### [DATA FOR REVIEW]
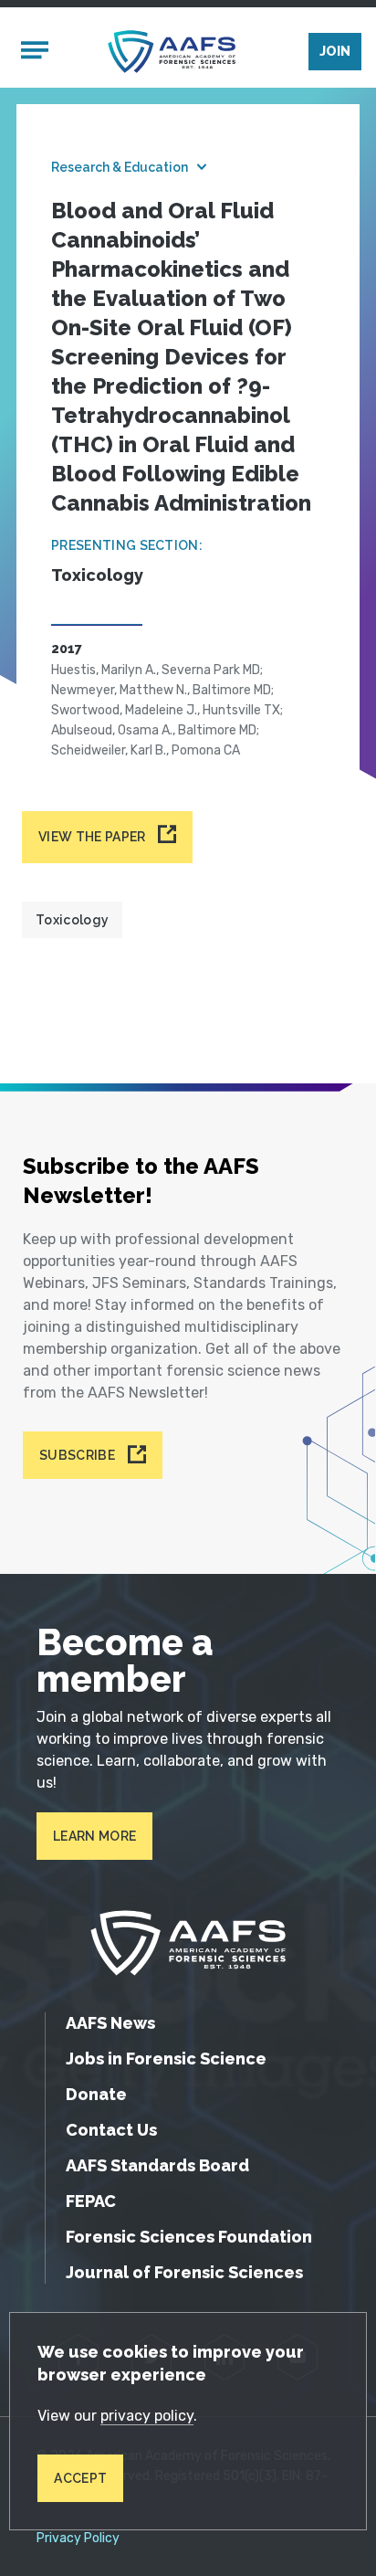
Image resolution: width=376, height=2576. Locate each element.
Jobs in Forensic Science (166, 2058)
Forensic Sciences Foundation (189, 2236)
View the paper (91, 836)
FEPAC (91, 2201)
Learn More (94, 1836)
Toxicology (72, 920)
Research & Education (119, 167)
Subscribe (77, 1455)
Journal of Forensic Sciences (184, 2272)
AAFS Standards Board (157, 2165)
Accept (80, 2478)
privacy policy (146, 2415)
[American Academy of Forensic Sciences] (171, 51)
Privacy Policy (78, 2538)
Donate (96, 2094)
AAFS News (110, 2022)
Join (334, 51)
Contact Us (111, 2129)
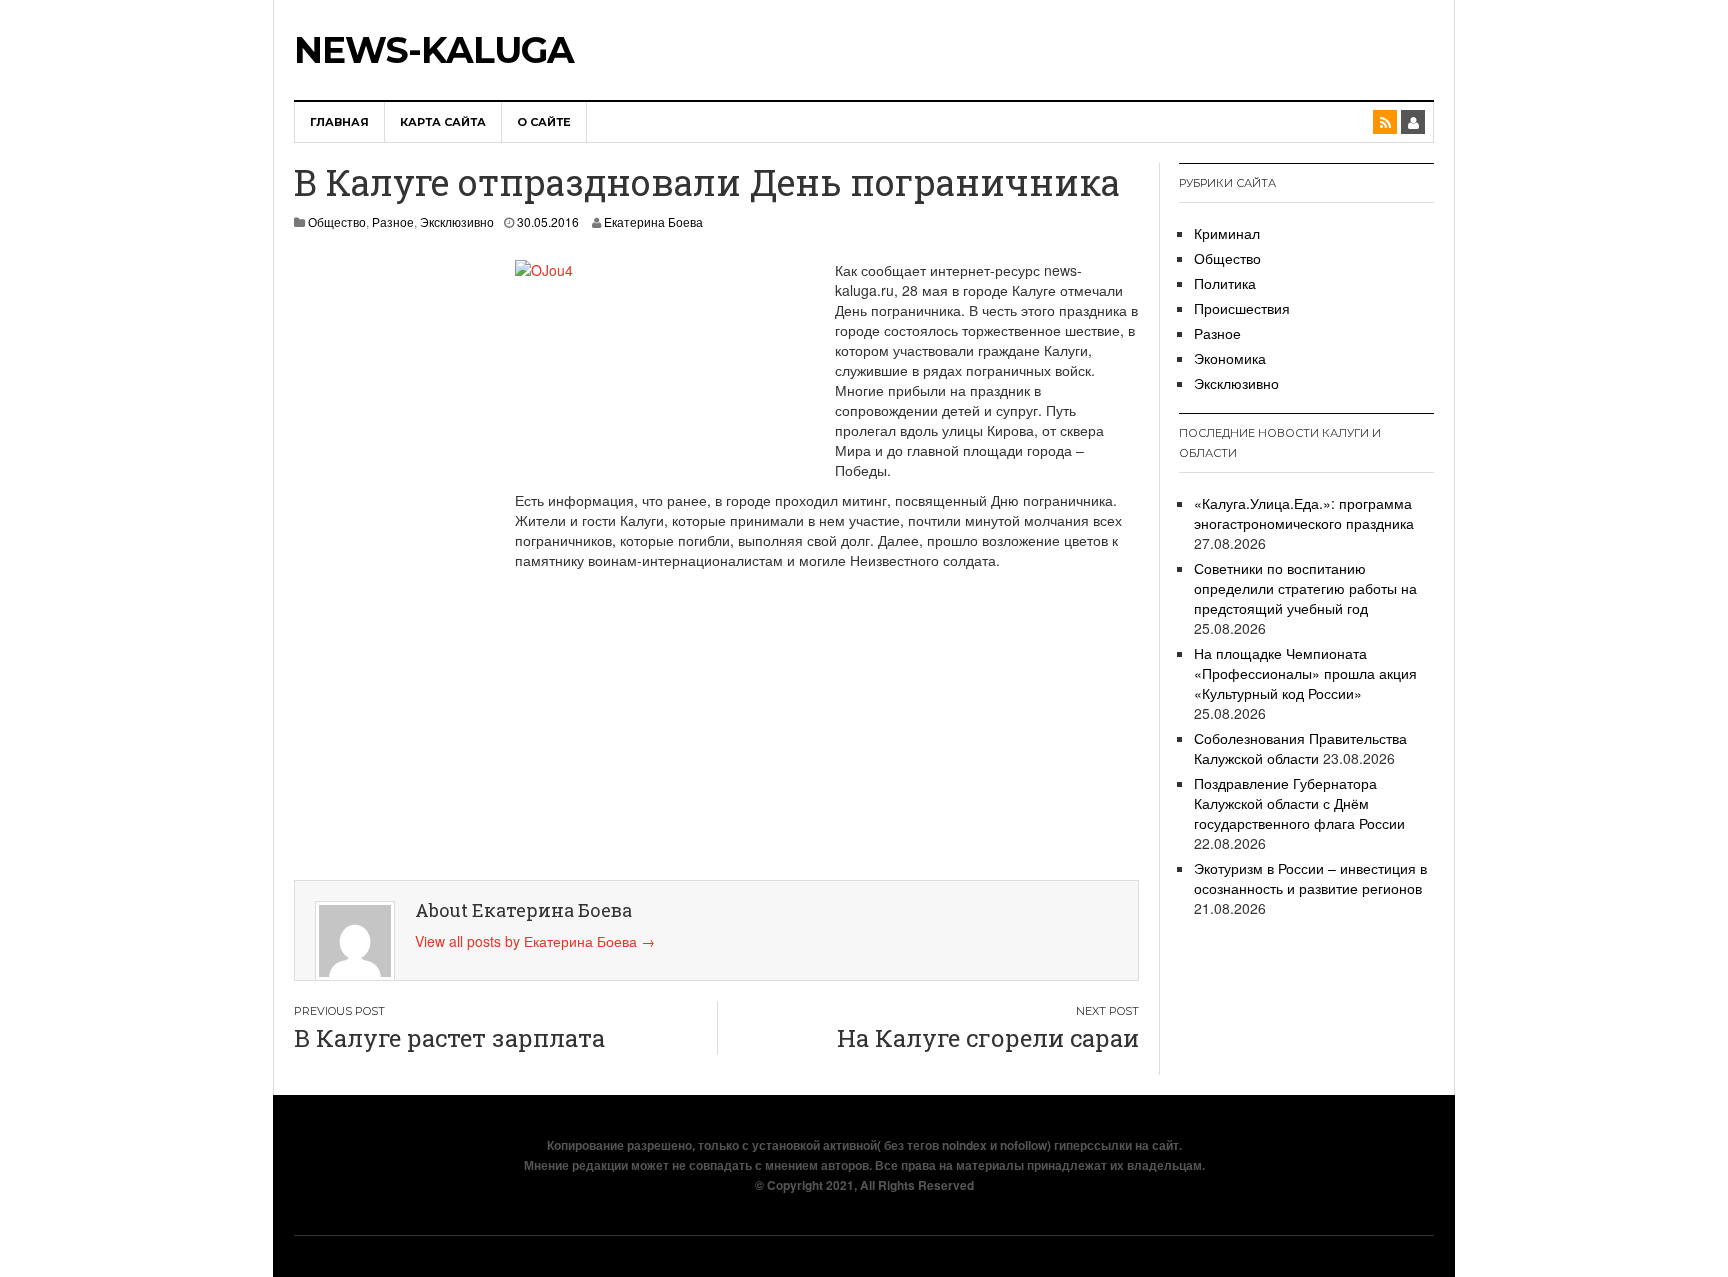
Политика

### [WORK ORDER]
The answer must be an exact copy of the entries, with the pictures omitted.

### [WRITTEN SOLUTION]
Image resolution: width=376, height=2576. Locate each element.
Jobs in Forensic Science (166, 2058)
Forensic Sciences Foundation (189, 2236)
View the paper (91, 836)
FEPAC (91, 2201)
Learn More (94, 1836)
Toxicology (72, 920)
Research & Education (119, 167)
Subscribe (77, 1455)
Journal of Forensic Sciences (184, 2272)
AAFS Standards Board (157, 2165)
Accept (80, 2478)
privacy policy (146, 2415)
[American Academy of Forensic Sciences] (171, 51)
Privacy Policy (78, 2538)
Donate (96, 2094)
AAFS News (110, 2022)
Join (334, 51)
Contact Us (111, 2129)
Политика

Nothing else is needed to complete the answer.